Puoi proseguire l'intervista sul Sinodo dei giovani riportata qui sotto, partendo subito dopo la sua ultima frase?

• SEZIONE DI TESTO:
--------------------------------

Molto approfondita questa intervista dal “basso” di Edward Pentin all’arcivescovo domenicano Anthony Fisher, di Sydney, Australia, che mette bene a fuoco le problematiche, i punti critici, i tentativi riusciti e no di manipolazione del Sinodo dei giovani appena conclusosi. 

Eccola nella mia traduzione.

 

Arcivescovo Anthony Fisher (Edward Pentin photo)

Arcivescovo Anthony Fisher (Edward Pentin photo)

 

Pentin: Come pensa sia andato il Sinodo nel suo complesso? E’ soddisfatto del risultato?

Arciv. Fisher: Come l’uovo del curato, in parte è stato buono. Il puro e semplice investimento di tempo e risorse è stato un tributo a quanto seriamente i pastori della Chiesa prendano le questioni de “I giovani, la fede e il discernimento vocazionale“. C’è stato un vero affetto per i nostri giovani e la passione per avvicinarli a Cristo e alla sua Chiesa. È stato anche molto prezioso ascoltare le questioni molto diverse nelle menti dei giovani e dei loro pastori in diverse parti del mondo. Io, per esempio, ne sono stato molto arricchito. E ci sono stati preziosi momenti di preghiera, di contemplazione e di conversazione.

D’altra parte, penso che il documento finale sia troppo lungo e in alcuni punti ambiguo. Quando si pensa a chi è destinato – per i giovani, o persone impegnate nella pastorale giovanile, o pastori che cercano di attirare l’interesse dei giovani per la Chiesa – pochi di loro possono leggere qualcosa che è così lungo e contorto.

Ci sono alcune parti belle del documento, ma spesso seguite da un’analisi secolare-sociologica più faticosa. Penso che il documento avrebbe potuto essere fatto con un’ottima redazione. Sarebbe stato molto più efficace se fosse stato lungo la metà e più chiaro.

Domanda: Come si confronta il documento finale con il documento di lavoro, l’Instrumentum laboris? C’è il pericolo che i due documenti debbano essere letti insieme?

Risposta: Il documento finale è un miglioramento significativo dello Instrumentum Laboris, ed è significativamente il lavoro dei vescovi. Molti padri sinodali sono rimasti sorpresi dal discorso di dover leggere insieme i due documenti – dopo tutto, è della natura stessa di un documento di lavoro, e delle varie bozze, che il documento finale li sostituisca. Il documento di lavoro (cioè l’Instrumentum Laboris, ndr) è stato compilato dai burocrati sinodali e non ha l’autorità dei vescovi.

Domanda: Il documento finale, essendo potenzialmente magisteriale, lo rende particolarmente problematico?

Risposta: Il Papa ha preannunciato che invece di emettere la propria esortazione apostolica post-sinodale – come era consuetudine in passato – potrebbe invece adottare il documento finale del Sinodo come proprio. Questo darebbe al documento sinodale un peso mai avuto prima d’ora.

Dato il modo affrettato in cui il documento sinodale è stato preparato, sconsiglierei che il Papa gli dia un “segno di spunta” automatico. E dovrebbe essere chiaro che il documento di lavoro e la bozza del documento finale non possono partecipare al magistero perché non sono esercizi dei pastori della Chiesa quando insegnano e governano. Tali documenti possono essere molto ben informati a causa dei teologi e sociologi che vi hanno partecipato e delle argomentazioni che li sottendono, ma non sono le conclusioni dei pastori della Chiesa.

--------------------------------

• DATI FORNITI:
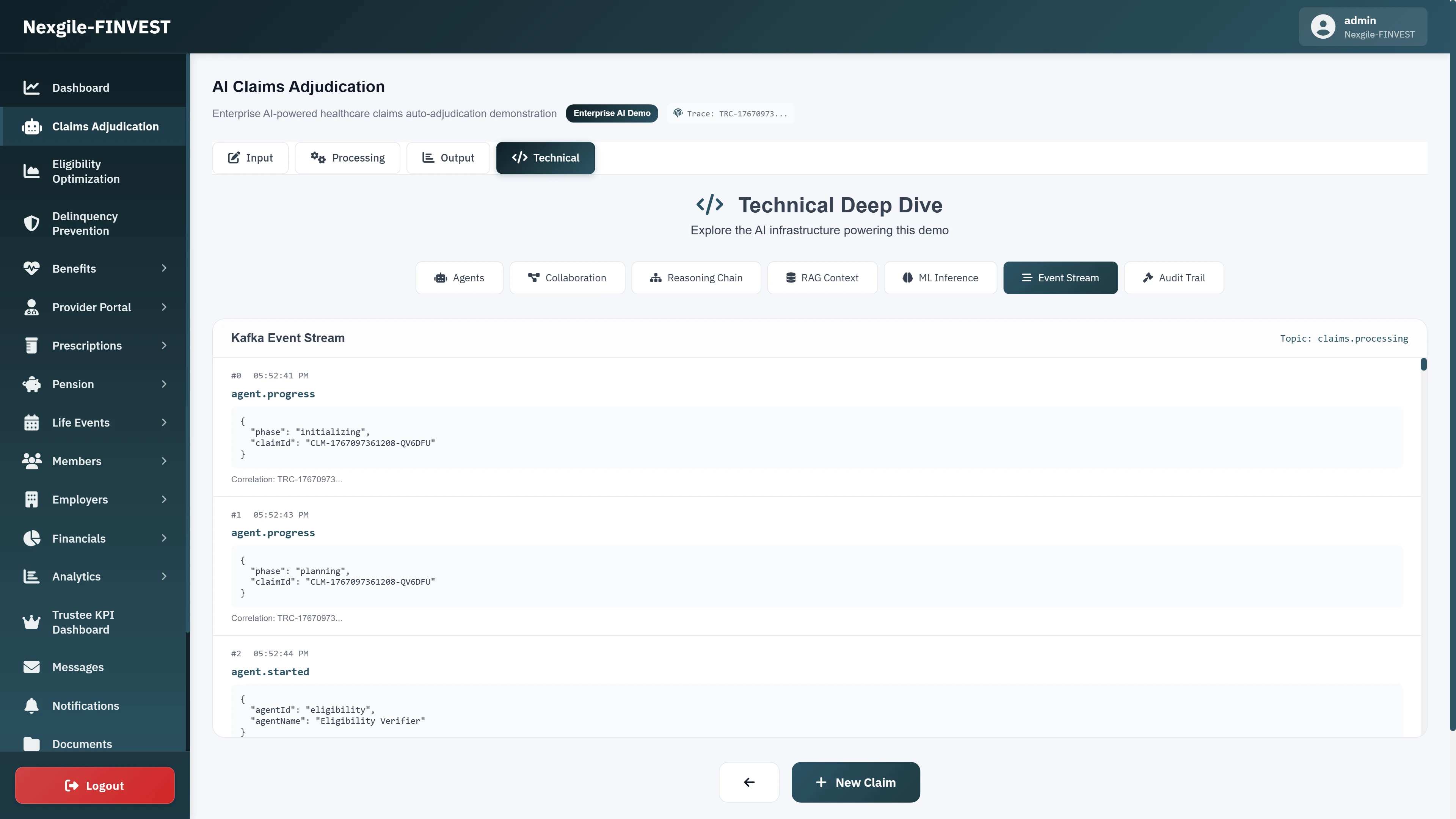Click the admin profile avatar icon
The height and width of the screenshot is (819, 1456).
(x=1323, y=27)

--------------------------------

• RISPOSTA ALL'ESERCIZIO:
Domanda: L’umore era generalmente buono, ho sentito dire.

Risposta: Sì, mi sembrava buono, e quelli che erano stati a più sinodi mi hanno detto che era migliore di molti altri passati. Non c’era la tensione nell’aria che alcuni hanno vissuto nei due sinodi precedenti.

Domanda: Non c’era molto riferimento agli insegnamenti morali della Chiesa nel documento finale, eppure questi sono cruciali per la formazione dei giovani, vero?

Risposta: Molte delle preoccupazioni dei giovani erano morali e spirituali al cuore, ed è stato quindi deludente che i redattori del documento fossero così diffidenti nel menzionare l’insegnamento morale della Chiesa. Alcuni di noi hanno cercato di approfondire gli insegnamenti della Chiesa sulla legge naturale, gli assoluti morali, la prudenza e il funzionamento della coscienza, e su questioni specifiche come la vita e il sesso, e ci sono stati miglioramenti. Il documento finale sarebbe stato più utile se fosse stato più chiaro su queste cose.

Domanda: Perché pensa che ci sia stato così poco su questi temi nei documenti?

Risposta: Un fattore è stato probabilmente il desiderio di rispondere alle preferenze percepite dalla cultura giovanile contemporanea, che spesso è in contrasto con la tradizione cattolica in materia morale. Un altro fattore che ho percepito era una visione implicita che i due (o più) pontificati precedenti erano stati troppo intellettuali, troppo catechetici, troppo determinativi, e che questo sinodo avrebbe dovuto segnare un cambiamento che si è verificato dalla testa al cuore, dall’intelletto speculativo e morale al discernimento affettivo.

Gli estensori sembravano a disagio, non solo con particolari insegnamenti del magistero, ma anche con la metodologia del magistero fino ad oggi e con il modo in cui esso apprezzava l’intelletto pratico.

Domanda: Qual è la sua opinione sui paragrafi sull’omosessualità?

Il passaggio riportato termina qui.